Class action complaint filed as St. Jude’s Medical responds to cybersecurity allegations

Following a report by Muddy Waters Capital LLC stating that St. Jude’s Medical (SJM) pacemakers, implantable cardioverter defibrillators (ICDs), cardiac resynchronization therapy (CRT) devices, and other implantable cardiac devices should be recalled due to the risk of cyberattack, attorneys for a patient with such a device filed a class-action complaint in the Central District of California alleging that the patient would not have undergone surgery to be implanted with the device if he had been aware of the “severe security vulnerabilities” alleged in the report. SJM responded to the Muddy Waters report in a press release, stating that the claims were misleading and unfounded.

Cyberattacks against devices

Muddy Waters claimed it has seen demonstrations of two types of cyberattacks against SJM implantable cardiac devices: (1) a “crash” attack causing the device to malfunction, for example, by pacing at a potentially dangerous rate, and (2) a battery drain attack that could be potentially harmful to device dependent users. Muddy Waters stated that it finds these vulnerabilities to be more worrying than other medical device hacks publicly discussed in the past, as they take less skill and can be directed randomly at any device within a roughly 50-foot radius.

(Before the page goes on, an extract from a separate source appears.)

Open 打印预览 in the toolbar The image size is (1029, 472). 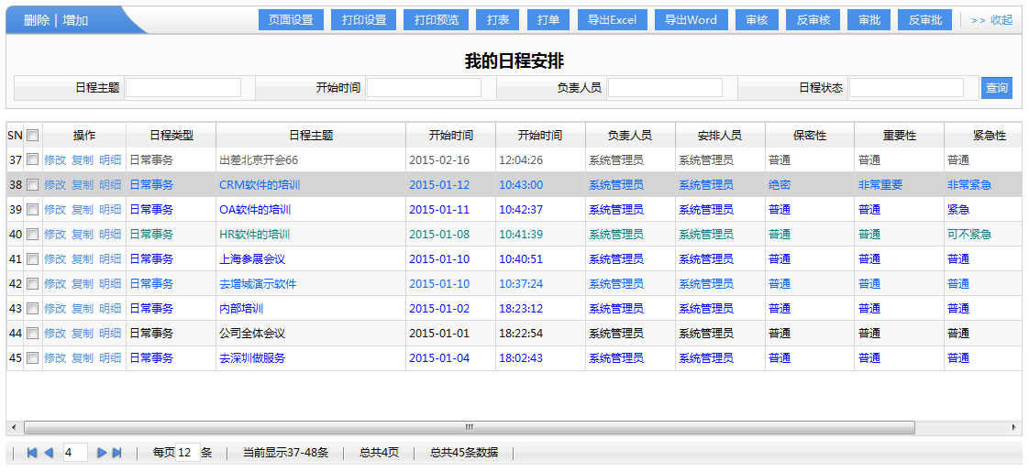pos(436,20)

SJM criticizes basis of report

In response, SJM said that the report’s claims of remote battery depletion are misleading, as the wireless communication of the devices is limited to approximately seven feet. “This brings into question the entire testing methodology that has been used as the basis for the [report.]” Additionally, a large-scale cyberattack like one described by Muddy Waters would require “hundreds of hours of continuous and sustained ‘pings’ within the [seven-foot] distance,” according to SJM. SJM also highlighted inconsistencies in the simulated attacks posed by Muddy Waters, noting one particular screen shot purportedly showing an impaired system when it actually shows a device that is functioning normally.

Complaint

In the California-based class action complaint, a patient with an implantable cardiac device alleges that he would not have had the device implanted if he had known about the vulnerabilities involved. The complaint lists 30 different devices that allegedly have serious security flaws, creating hundreds and thousands of claims from other patients against SJM for fraud and negligence.